Apakah harus begitu banyak kejahatan?
Memang benar bahwa Allah menghendaki semua orang untuk diselamatkan (2 Petrus 3:9), tetapi itu berarti bahwa mereka harus memilih untuk mengasihi Dia dan percaya kepada-Nya. Nah, Allah tidak bisa memaksa seorang pun untuk mengasihi Dia. Kasih yang dipaksakan bertentangan dengan sifat-Nya. Kasih itu harus bebas. Jadi, meskipun Allah menghendaki, beberapa orang memilih untuk tidak mengasihi Dia (Matius 23:37). Manusia mungkin tidak ingin pergi ke neraka[3] (siapa yang mau?), tetapi mereka menghendaki itu.
Dari uraian di atas maka dapat disimpulkan bahwa, kejahatan berasal dari kehendak bebas, yang mana kehendak bebas merupakan pemberian Tuhan/Allah. Jadi, jika kehendak bebas dihubungkan dengan hukum positif akan sedikit bertolak belakang. Dalam artian, negara dengan kedaulatannya telah melampaui Tuhan; yang mana negara/ orang sanggup untuk mencabut nyawa manusia lainnya karena suatu kejahatan yang tentunya nyawa tidak sebanding dengan kejahatan itu. Kejahatan bisa dipulihkan namun nyawa tidak bisa dikembalikan. Tentunya penghilangan nyawa tidak pantas dilakukan oleh makhluk Tuhan/Allah, apapun alasannya!
Tetapi menjadi pertanyaan saya hingga saat ini adalah, siapa yang akan bertanggung jawab kelak dalam penghakiman terakhir akan kejahatan/pembunuhan yang dilakukan oleh negara?

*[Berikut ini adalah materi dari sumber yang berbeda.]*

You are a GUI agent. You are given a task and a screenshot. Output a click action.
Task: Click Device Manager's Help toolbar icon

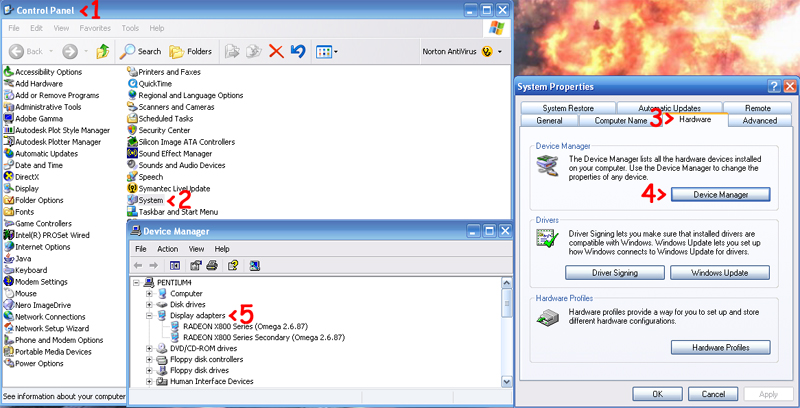point(232,265)
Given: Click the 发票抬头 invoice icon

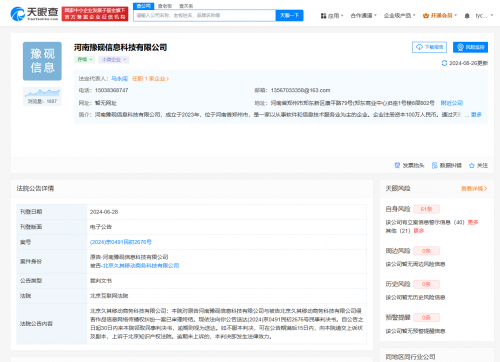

---keadilan sesungguhnya akan kita dapatkan ketika kita tidak berada di dunia lagi, jangan mengharapkannya sekarang---
By: Viswandro


[1] Perlu dipahami, kehendak dengan keinginan ada perbedaan: keinginan adalah hawa nafsu, emosi. Tetapi kehendak adalah pilihan di antara dua atau lebih keinginan. Kehendak bebas berarti kemampuan untuk membuat keputusan tanpa dipaksa di antara dua atau lebih pilihan.
[2] Atas dasar itulah penyebaran Injil tidak boleh berdasarkan kekerasan atau meng-Kristenkan orang dengan pedang, sebab dengan memaksa berarti telah melakukan kejahatan. Dapat dilihat pada masa Kolonial Belanda, mereka bisa saja meng-Kristenkan orang Indonesia pada saat itu karena dalam jajahannya seperti zaman kerajaan Islam yang meng-Islamkan bangsa-bangsa yang telah ditaklukkan (Turki, Spanyol,dll), namun mereka tidak melakukan itu, karena hal itu akan sia-sia. Sebab tidak benar memaksa orang untuk berbuat tidak jahat, sedangkan Allah memberikan kehendak bebas. Hal ini ada korelasinya dengan hukuman mati, yang merupakan kejahatan! Saya pribadi mengatakan negara sekalipun tidak berhak membunuh (eksekusi) manusia.
[3] Neraka adalah hukuman (Lembaga Pemasyarakatan Abadi) dari kejahatan, jadi tidak perlu orang atau negara terlalu agresif untuk membunuh penjahat. Jika dibunuh penjahat, saya pikir akan terbalik hukumannya! Kasihan kan, jadi tukar tempat tidur ke neraka?